● EXTRACT TO READ
◆ ◆ ◆ ◆ ◆

Look, one of the reasons to feel good about the revolving door is that it salts financial institutions with people who expect law compliance. So maybe that explains this development, and we should celebrate Cohen's search for g-men. Or maybe it is, as the Times reports, that he was heartened by the insider trading ruling of the Second Circuit requiring the trader to know both that he was trading on inside information and that the information was obtained in exchange for a benefit, and just wants to grow the enterprise on a number of different fronts.
I'm not sure he should be too heartened by that ruling. It only may free one of his convicted lieutenants, and certainly wouldn't do anything about Matthew Martoma, who both paid for and traded on information provided by a pharma insider.
Not to pile on, but there's the slightly unsettling trned of CEOs talking, or not, about their health. Surely material information a real investor would want to know about when deciding whether to buy or sell a stock in these days of the imperial CEO. But deeply unprivate. Anyway, here's Jamie Dimon's letter to the staff, in part, on the very good news that, after been stricken with throat cancer, he now appears to be free of it.
Subject: Sharing Some Good News
Dear Colleagues -
This past summer, I let you know that I had been diagnosed with throat cancer. Having concluded my full treatment regimen a few months ago, I wanted to give you an update on my health. This week I had the thorough round of tests and scans that are normally done three months following treatment, including a CAT scan and a PET scan. The good news is that the results came back completely clear, showing no evidence of cancer in my body. While the monitoring will continue for several years, the results are extremely positive and my prognosis remains excellent.
The stock is up 2% on the day. It will be interesting to see whether this email makes its way into a securities filing.
Which means a redo of the argument. We'll outsource, via Corporate Counsel, to Cooley:
The D.C. Circuit court of Appeals has granted the petitions of the SEC and Amnesty International for panel rehearing (and the motion of Amnesty to file a supplemental brief) in connection with the conflict minerals case,National Association of Manufacturers, Inc. v. SEC. (The Court also ordered that the petitions filed for rehearing en banc be deferred pending disposition of the petitions for panel rehearing.)
[In prior litigation, the D.C. Circuit,] "specifically citing the NAM conflict minerals case, ... indicated that “[t]o the extent that other cases in this circuit may be read as holding to the contrary and limiting Zauderer to cases in which the government points to an interest in correcting deception, we now overrule them.”
Zauderer applies a lenient standard of review to requirements of disclosure of purely factual information. Looks good for the SEC.
It is one data point, but the cases where the the SEC would settle without requiring an admission of guilt or statement of facts were always likely to be those civil suits following criminal cases that did not go well. Rengan Rajnaratnam, Raj's brother, proved to be the one inside trader defendant that the Manhattan USAO could not convict. So the SEC is picking up sticks as well, in exchange for $840,000 bucks and a "let's just move on" kind of attitude. It's the kind of case where seeking an admission would likely just make the defendants dig in their heels, as I suggested here. And indeed, here's Rengan's lawyer, sounding threatening:
“The S.E.C. elected to offer, and Rengan elected to accept, a no admit/no deny settlement,” said Daniel Gitner, a lawyer for Mr. Rengan. “Rengan is moving on to the next phase of his life. If the S.E.C. has further comment, so will we.”

◆ ◆ ◆ ◆ ◆

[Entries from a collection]
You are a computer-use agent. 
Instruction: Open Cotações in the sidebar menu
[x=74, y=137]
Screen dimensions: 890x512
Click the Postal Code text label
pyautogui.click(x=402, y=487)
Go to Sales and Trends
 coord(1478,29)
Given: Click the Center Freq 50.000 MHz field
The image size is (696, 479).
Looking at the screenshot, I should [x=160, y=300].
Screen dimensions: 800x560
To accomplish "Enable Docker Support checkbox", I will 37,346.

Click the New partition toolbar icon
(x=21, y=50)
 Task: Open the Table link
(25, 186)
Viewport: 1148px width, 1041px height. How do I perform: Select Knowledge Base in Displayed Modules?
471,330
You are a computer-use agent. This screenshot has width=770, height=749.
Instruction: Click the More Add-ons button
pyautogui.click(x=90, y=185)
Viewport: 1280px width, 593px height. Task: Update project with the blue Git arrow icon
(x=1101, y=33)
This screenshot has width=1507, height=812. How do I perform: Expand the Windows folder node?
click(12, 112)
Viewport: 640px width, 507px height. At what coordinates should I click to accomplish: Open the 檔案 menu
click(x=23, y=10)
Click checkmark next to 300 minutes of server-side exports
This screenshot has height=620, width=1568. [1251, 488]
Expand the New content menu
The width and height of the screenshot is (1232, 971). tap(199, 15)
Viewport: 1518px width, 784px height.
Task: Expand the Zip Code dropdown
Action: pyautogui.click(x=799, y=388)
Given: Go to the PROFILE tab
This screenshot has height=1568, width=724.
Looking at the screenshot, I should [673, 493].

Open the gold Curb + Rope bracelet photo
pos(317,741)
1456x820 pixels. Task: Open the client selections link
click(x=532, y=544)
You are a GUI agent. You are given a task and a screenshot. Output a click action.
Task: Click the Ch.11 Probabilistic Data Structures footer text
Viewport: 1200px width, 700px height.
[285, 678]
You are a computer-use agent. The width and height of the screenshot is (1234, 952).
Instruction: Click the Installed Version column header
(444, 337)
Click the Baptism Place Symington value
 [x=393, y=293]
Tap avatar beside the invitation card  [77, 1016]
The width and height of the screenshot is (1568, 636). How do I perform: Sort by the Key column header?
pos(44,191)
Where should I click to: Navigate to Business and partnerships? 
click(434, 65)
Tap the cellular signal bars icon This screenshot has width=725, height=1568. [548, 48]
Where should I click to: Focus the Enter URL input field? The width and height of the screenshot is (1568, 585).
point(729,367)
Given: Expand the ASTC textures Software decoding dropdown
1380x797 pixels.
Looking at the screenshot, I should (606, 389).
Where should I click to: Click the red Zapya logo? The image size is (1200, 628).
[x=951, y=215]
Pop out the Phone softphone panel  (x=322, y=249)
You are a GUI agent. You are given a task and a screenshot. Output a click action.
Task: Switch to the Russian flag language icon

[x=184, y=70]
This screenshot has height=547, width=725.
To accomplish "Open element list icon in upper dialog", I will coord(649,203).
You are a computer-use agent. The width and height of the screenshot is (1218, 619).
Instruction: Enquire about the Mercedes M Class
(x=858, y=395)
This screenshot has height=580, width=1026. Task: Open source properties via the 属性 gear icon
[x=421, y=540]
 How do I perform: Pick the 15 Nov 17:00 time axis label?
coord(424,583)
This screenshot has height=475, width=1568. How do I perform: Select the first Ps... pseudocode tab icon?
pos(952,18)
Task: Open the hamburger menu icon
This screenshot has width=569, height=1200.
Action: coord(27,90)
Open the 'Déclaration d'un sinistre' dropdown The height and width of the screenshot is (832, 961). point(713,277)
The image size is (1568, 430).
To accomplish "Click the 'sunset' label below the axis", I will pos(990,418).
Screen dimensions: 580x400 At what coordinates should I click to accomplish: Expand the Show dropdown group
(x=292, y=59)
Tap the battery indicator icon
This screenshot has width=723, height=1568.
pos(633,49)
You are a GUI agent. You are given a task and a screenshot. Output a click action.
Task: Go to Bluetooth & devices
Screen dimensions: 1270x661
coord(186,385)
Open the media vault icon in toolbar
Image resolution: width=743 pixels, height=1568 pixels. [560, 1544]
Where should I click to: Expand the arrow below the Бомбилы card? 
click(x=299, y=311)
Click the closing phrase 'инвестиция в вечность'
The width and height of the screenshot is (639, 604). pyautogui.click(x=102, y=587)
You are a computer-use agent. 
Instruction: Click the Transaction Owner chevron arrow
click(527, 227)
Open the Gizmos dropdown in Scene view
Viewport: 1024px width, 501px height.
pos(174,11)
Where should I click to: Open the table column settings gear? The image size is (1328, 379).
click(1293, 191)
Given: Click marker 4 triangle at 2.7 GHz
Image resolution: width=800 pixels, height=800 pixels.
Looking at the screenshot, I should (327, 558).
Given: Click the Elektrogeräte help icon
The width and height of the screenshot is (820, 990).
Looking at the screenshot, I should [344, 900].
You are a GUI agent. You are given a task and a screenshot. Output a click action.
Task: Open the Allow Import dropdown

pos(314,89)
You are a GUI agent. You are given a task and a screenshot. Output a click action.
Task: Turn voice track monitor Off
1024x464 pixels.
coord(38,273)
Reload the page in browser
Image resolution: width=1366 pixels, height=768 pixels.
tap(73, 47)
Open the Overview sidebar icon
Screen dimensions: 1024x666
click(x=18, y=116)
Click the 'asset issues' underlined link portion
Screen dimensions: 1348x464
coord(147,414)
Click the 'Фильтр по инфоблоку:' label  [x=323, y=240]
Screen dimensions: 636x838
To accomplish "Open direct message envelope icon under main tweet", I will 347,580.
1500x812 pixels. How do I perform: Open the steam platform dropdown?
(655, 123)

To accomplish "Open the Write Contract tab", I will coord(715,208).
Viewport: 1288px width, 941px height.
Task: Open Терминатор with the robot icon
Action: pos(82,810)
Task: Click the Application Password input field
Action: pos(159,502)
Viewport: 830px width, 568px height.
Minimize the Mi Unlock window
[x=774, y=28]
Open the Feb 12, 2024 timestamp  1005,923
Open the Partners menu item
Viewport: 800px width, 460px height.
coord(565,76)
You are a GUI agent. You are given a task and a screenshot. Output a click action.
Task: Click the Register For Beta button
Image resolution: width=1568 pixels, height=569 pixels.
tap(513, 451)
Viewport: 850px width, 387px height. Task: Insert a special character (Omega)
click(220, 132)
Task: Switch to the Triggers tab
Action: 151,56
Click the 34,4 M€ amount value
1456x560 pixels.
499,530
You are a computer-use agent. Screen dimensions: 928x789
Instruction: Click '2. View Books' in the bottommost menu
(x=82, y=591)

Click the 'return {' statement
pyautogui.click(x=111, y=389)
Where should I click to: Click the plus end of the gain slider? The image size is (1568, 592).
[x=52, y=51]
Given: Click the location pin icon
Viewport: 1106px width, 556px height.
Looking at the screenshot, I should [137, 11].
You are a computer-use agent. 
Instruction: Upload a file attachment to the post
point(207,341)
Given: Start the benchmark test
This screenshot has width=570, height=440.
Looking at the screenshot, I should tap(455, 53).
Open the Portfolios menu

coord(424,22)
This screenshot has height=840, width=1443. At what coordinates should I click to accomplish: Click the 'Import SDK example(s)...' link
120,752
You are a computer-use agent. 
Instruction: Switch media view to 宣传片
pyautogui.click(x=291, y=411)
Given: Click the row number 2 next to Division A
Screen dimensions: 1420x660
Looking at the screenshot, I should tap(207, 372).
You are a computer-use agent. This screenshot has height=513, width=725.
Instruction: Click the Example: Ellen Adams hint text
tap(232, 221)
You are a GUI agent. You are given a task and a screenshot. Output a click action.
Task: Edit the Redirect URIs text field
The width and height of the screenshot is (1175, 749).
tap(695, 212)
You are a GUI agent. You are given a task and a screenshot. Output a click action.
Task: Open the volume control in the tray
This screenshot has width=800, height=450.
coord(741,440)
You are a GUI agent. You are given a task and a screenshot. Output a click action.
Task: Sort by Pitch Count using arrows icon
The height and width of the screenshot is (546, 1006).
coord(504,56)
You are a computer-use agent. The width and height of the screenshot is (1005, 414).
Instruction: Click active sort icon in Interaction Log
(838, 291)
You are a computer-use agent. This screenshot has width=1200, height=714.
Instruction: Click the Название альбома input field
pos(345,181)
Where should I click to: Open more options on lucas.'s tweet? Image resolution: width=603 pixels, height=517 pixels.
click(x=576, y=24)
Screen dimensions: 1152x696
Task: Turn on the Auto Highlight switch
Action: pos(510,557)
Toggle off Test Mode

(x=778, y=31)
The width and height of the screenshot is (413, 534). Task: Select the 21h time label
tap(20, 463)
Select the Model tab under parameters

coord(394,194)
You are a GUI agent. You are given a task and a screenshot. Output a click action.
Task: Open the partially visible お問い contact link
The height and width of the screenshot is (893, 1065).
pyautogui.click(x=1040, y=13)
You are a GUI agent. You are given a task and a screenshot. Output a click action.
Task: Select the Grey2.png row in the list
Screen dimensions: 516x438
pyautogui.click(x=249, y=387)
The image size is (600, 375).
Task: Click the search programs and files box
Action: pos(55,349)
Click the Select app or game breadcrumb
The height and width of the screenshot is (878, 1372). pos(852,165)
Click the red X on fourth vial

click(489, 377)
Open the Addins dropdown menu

◆ ◆ ◆ ◆ ◆

● USING THE INFORMATION
1. In the post on finance and securities law, print the stretch from "Subject: Sharing Some" through "a securities filing.".
2. Summarize the post on finance and securities law in three sentences.
3. Decide whether each statement agrees with the post on finance and securities law, answering yes or no and quoting the words that decide it. (a) Dimon's recent tests included a CAT scan and a PET scan. (b) The SEC required Rengan to admit guilt as part of the settlement. (c) The stock fell on the day of Dimon's email.

● PROBLEM SOLUTIONS
1.
Subject: Sharing Some Good News
Dear Colleagues -
This past summer, I let you know that I had been diagnosed with throat cancer. Having concluded my full treatment regimen a few months ago, I wanted to give you an update on my health. This week I had the thorough round of tests and scans that are normally done three months following treatment, including a CAT scan and a PET scan. The good news is that the results came back completely clear, showing no evidence of cancer in my body. While the monitoring will continue for several years, the results are extremely positive and my prognosis remains excellent.
The stock is up 2% on the day. It will be interesting to see whether this email makes its way into a securities filing.

2. The post argues that the Second Circuit insider trading ruling would do nothing about Matthew Martoma. It also quotes Jamie Dimon's letter to staff reporting that his scans showed no evidence of throat cancer. It reports that the D.C. Circuit granted the SEC's and Amnesty International's petitions for panel rehearing in the conflict minerals case, and that the SEC settled with Rengan, Raj's brother, for $840,000 on a no admit/no deny basis.

3.
(a) Yes: "including a CAT scan and a PET scan"
(b) No: "a no admit/no deny settlement"
(c) No: "The stock is up 2% on the day."